Description of the task: The lines to copy are those with "will" in them. Pull each one from the entries below.

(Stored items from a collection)
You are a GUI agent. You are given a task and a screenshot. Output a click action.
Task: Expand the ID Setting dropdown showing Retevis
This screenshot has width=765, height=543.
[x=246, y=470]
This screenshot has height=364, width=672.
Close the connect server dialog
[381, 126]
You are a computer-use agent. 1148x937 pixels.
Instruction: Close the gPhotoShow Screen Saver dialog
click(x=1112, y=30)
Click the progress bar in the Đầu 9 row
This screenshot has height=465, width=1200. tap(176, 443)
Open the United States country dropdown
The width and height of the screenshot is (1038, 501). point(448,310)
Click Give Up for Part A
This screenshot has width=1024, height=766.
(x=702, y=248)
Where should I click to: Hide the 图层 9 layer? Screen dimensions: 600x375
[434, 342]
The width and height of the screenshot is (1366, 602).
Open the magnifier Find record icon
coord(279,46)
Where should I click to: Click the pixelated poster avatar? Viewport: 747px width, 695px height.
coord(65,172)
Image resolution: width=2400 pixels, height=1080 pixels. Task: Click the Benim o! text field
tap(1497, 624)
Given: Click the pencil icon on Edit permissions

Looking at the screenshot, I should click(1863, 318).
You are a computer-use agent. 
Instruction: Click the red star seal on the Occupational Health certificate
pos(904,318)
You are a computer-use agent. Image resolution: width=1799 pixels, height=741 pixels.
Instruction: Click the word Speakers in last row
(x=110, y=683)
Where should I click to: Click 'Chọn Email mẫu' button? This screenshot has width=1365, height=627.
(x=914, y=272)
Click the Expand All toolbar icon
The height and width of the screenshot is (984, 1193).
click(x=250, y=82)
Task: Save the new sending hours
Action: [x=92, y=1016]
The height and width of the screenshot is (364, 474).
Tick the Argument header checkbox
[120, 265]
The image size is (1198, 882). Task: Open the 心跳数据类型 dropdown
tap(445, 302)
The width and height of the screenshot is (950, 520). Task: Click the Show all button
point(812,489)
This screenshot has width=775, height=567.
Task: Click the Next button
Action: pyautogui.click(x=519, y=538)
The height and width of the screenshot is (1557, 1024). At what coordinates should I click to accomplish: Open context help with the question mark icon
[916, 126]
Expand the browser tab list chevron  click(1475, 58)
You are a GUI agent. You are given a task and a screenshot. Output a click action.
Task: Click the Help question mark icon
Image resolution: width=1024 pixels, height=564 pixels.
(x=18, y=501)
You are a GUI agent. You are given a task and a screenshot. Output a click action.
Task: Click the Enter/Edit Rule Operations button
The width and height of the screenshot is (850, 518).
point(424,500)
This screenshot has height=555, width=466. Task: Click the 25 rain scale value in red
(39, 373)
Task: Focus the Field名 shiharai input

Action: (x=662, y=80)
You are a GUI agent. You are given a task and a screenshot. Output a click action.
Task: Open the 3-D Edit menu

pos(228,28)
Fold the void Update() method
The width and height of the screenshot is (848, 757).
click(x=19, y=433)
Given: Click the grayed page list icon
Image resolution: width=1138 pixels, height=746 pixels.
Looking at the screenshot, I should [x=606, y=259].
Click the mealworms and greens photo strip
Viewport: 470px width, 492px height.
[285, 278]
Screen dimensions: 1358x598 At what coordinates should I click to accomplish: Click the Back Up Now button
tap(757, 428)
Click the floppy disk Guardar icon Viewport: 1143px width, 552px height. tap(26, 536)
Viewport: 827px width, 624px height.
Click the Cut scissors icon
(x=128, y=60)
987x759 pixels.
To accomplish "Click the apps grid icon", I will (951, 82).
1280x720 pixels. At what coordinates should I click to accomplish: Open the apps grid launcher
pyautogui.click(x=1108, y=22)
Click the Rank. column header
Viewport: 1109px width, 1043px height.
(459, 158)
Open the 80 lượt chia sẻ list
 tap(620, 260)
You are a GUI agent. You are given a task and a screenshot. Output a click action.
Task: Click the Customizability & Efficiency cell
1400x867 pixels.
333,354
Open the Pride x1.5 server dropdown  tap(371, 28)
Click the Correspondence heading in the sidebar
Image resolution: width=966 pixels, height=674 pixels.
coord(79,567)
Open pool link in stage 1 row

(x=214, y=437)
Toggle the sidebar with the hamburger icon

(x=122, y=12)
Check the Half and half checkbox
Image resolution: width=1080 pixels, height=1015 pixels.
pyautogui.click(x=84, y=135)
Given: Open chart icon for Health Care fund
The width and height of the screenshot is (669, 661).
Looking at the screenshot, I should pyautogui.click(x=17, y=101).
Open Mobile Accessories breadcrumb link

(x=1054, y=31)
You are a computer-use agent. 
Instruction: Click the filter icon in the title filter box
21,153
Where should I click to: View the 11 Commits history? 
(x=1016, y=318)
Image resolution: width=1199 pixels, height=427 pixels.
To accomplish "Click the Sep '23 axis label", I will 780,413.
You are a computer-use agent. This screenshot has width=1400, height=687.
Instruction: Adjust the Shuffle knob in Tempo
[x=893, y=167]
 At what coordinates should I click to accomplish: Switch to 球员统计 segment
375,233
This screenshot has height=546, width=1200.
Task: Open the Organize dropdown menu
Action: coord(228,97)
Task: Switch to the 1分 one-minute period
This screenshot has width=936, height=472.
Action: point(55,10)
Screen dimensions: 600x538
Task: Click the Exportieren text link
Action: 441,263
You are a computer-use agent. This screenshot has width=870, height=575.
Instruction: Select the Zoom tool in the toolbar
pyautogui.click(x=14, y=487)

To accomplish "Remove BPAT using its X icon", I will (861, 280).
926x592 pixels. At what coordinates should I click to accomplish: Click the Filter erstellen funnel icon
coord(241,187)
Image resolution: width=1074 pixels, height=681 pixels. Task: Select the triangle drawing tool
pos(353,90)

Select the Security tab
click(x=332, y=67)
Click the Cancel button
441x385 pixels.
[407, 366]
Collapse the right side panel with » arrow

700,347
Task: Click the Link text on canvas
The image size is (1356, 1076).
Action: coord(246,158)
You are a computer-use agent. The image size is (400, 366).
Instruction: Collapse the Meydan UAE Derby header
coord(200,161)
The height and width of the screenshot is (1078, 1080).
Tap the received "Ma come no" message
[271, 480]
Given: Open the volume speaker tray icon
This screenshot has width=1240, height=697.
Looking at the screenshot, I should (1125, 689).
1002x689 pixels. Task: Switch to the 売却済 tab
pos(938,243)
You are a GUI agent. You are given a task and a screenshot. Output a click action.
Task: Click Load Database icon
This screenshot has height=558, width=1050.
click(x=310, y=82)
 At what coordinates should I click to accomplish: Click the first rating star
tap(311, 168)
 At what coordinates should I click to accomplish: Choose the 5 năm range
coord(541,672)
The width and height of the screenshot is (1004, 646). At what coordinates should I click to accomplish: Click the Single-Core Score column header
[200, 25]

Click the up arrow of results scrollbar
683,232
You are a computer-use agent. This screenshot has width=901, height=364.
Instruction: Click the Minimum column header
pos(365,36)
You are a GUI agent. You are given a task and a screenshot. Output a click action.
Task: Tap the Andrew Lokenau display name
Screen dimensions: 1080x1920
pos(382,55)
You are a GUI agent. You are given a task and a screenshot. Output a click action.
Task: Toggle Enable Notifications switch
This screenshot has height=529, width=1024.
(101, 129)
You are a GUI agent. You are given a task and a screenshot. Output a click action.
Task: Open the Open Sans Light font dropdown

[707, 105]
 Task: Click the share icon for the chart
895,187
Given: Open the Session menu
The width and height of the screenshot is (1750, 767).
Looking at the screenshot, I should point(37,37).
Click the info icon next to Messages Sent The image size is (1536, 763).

Answer to this problem:
To accomplish "Click the apps grid icon", I will (951, 82).
To accomplish "Click the Sep '23 axis label", I will 780,413.
To accomplish "Remove BPAT using its X icon", I will (861, 280).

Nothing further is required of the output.